Data supplied:
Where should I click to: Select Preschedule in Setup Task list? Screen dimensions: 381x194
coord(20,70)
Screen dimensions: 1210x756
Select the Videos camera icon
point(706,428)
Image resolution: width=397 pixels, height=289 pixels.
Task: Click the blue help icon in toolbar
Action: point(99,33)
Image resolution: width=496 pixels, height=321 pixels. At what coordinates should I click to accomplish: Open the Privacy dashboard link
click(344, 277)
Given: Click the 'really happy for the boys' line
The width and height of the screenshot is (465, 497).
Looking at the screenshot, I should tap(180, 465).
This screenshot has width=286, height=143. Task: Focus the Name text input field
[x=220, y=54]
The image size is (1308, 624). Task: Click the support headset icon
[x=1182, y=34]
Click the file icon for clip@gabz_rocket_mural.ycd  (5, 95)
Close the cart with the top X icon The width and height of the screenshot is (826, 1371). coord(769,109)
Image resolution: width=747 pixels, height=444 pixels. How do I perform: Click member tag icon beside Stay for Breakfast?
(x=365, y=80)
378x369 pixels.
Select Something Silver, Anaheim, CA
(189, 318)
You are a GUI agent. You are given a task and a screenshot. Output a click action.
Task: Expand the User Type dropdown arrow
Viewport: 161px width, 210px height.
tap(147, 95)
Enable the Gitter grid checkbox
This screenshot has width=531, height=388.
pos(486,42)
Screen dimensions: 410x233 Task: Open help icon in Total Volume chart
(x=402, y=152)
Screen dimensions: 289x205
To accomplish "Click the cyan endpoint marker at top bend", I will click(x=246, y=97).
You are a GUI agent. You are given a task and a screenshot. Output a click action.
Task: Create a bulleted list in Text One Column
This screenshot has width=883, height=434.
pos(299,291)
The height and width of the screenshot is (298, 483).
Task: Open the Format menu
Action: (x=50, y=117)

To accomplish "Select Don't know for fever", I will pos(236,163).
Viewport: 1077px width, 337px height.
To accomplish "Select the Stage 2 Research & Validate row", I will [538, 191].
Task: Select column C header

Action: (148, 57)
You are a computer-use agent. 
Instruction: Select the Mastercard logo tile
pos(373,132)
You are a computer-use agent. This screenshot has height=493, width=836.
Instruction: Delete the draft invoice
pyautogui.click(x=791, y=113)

The problem:
With the line holding "Image resolution: width=496" as the first and the line holding "Click the file" as the last, please transcribe exactly the lines of the material above in that range and nothing else.

Solution to this exercise:
Image resolution: width=496 pixels, height=321 pixels. At what coordinates should I click to accomplish: Open the Privacy dashboard link
click(344, 277)
Given: Click the 'really happy for the boys' line
The width and height of the screenshot is (465, 497).
Looking at the screenshot, I should tap(180, 465).
This screenshot has width=286, height=143. Task: Focus the Name text input field
[x=220, y=54]
The image size is (1308, 624). Task: Click the support headset icon
[x=1182, y=34]
Click the file icon for clip@gabz_rocket_mural.ycd  (5, 95)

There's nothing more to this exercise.